Things that are not cozy:
1) There's no way to monitor your monthly spend per host/credit left on the account/etc. apart of logging into your account in a browser and manually keeping a spreadsheet. There's no web API to do it. You get an email warning when you have about 7 days of credit left. That's it.
2) Nothing is "a precious few megabytes" anymore. What seems like a negligible monthly spend at first can quickly grow up on you and soon you're spending highly non-trivial amounts. Which you might not notice due to 1) unless you are diligent in your accounting.
3) tarsnap restores are slow. Really really slow. A full restore can take days if you have non-trivial amounts of data (and make sure you have enough credit in your account to pay for that server-to-client bandwidth!) My understanding is that throughput is directly related to your latency to the AWS datacenter where tarsnap is hosted. Outside of north America you can be looking at nearly dial-up speeds even on a gigabit link.

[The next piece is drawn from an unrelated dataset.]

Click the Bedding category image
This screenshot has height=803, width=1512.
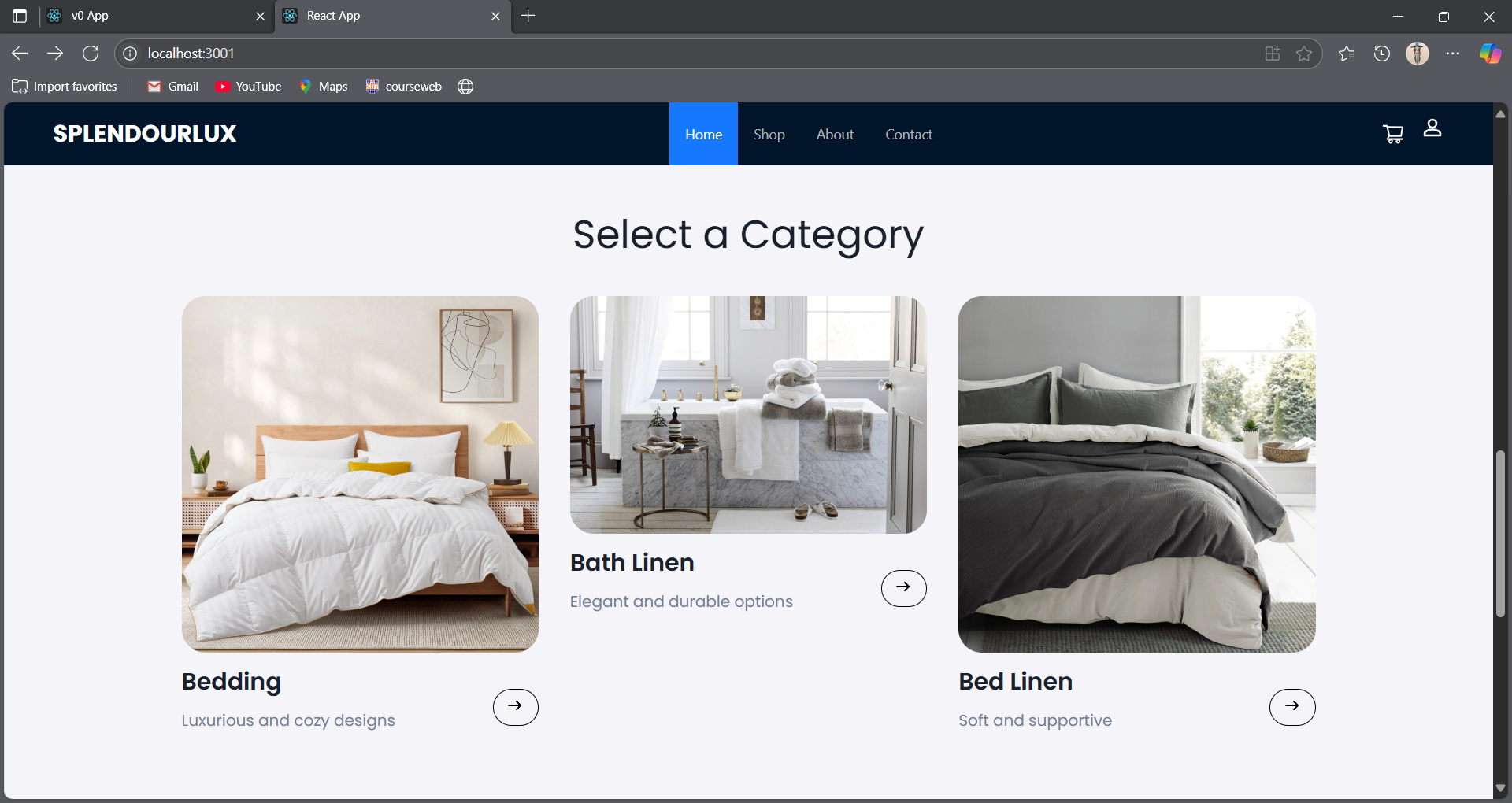pos(360,474)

Again, a problem that can surprise you at the most inconvenient time. Incremental backups in a daily cronjob tend to transfer very small amounts of data, so you won't notice the slowness until you try to do a full restore. And you generally don't test that very often because you pay for server-to-client transfers.
There are some workarounds for 3) and there's a FAQ about it, but look at the mailing list and you'll see that it's something that surprises people again and again.

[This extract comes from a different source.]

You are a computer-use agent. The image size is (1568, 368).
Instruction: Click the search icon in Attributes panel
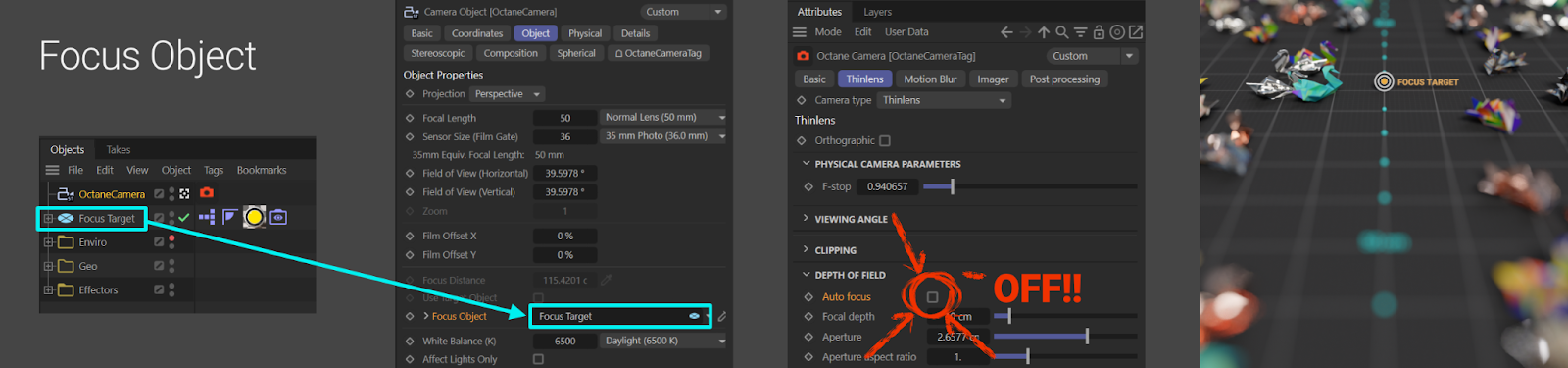tap(1061, 32)

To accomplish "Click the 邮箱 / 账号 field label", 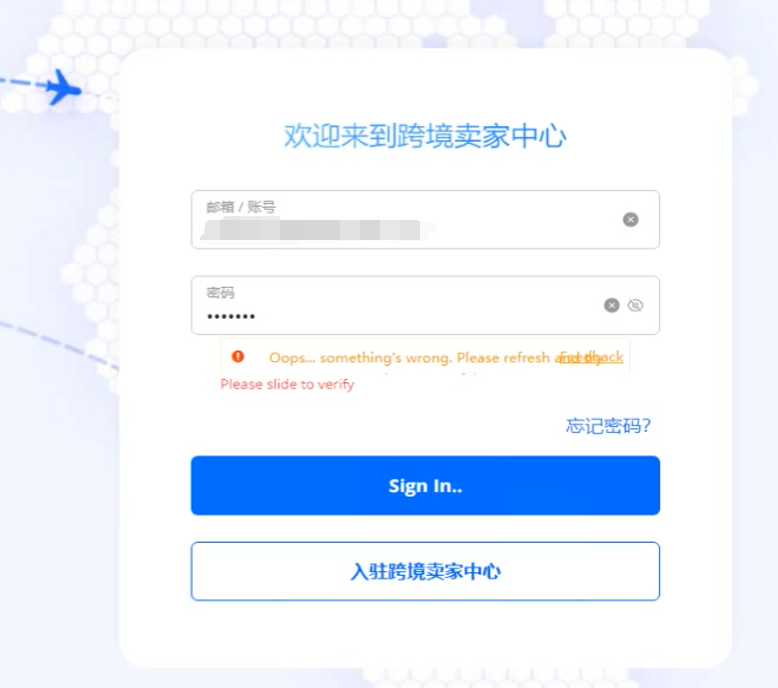I will [241, 207].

I'm carefully monitoring plakar in this space, wondering if anyone has experience with it and could share?
Looks like much for both Colin and us could be solved moving this away from AWS
And Restic is good quality software.
I'm backing up about 8TiB of data nightly using BorgBackup[0] + InterServer[1] and pay $240/yr.

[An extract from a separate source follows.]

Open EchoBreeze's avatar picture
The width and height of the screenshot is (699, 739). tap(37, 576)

This gives me differential encrypted rotating backups that are 100% mine and do not lock me into any specific storage vendor.
Also cozy if your data fits. No monthly fee, just the cost of new/recycled thumbies
Tarsnap is very resilient; it doesn't do a lot, but what it does is solid. The mailing list is helpful, and you can reach out to its creators directly for prompt, useful responses if that is something you don't want on the mailing list (where names and email addresses are in the clear; use marc.info to search in it).
But if you are trying to start with Tarsnap, you should note a few things from the beginning:
- If you are looking for a completely (or even almost) frictionless backup experience - this is not it. Also, it doesn't have tons of features - which might be a good thing, but you should know and accept it.
- If you're used to tools like Backblaze, CrashPlan, Restic, or Borg, the limited feature set might frustrate you.
- Knowing this in advance will help you set expectations within its feature set. The doc/man pages are great resources once you actually read it.
- It has some quirks (may or may not be bugs) that require tinkering with your settings, env etc. Getting your hands dirty with sample data first is a great way to know Tarsnap.
- Set up your logs and scripts such that you can know/debug things later.
- Naming of your archives is important.
- You'll need at least two keys: a master key with read, write, and delete access on your archives/Tarnsap storage, and a un-passphrased regular key with only "write" permission for backups. Keep both safe, especially the master key. There's "nuke" as well…
- I used its GUI for the longest time but would absolutely not recommend it. It hides a lot, which might come back to bite you, and is not the most polished tool of all. Its last release was 7 years ago.
OP says:
> … If you use it solely to back up the few megabytes of “crown jewels” data we all have lying around"
and I actually use Tarsnap exclusively for my "crown jewels," which are in the early three digit MBs.
- So, unlike what many say, I do believe it is costly for today's storage/bw prices, especially if your data isn't very compressible. Tarsnap's compression is great, but not magic. However, i doesn't cost an exponential bomb either. Killer de-dupe though.
- You must have a plan for what and how much you want to back up, and the expected growth of that data.
- It is definitely not a "fire and forget" tool (and you should never forget your backups anyway).
I was frustrated with it until I gave up on the GUI, embraced the CLI/cron, reduced the amount of data being backed up and excluded (using copy and delete) some data being stored, and accepted what it can't do. Which is not really great but that's what it is.
Glaring omissions, IMHO: very few maintenance features (the scripts listed are not easy to work with), (almost?) no way of knowing what file changed in a certain archive, slow restores (may matter for a bigger data set), and the lack of an updated, polished GUI tool which I think is very important for personal data backup.
My request to cperciva would be: please consider this - while it's inspired by tar and stays close to it, it's also a cloud backup tool. Treating it a bit more like a modern cloud backup tool could be useful. Just my two cents.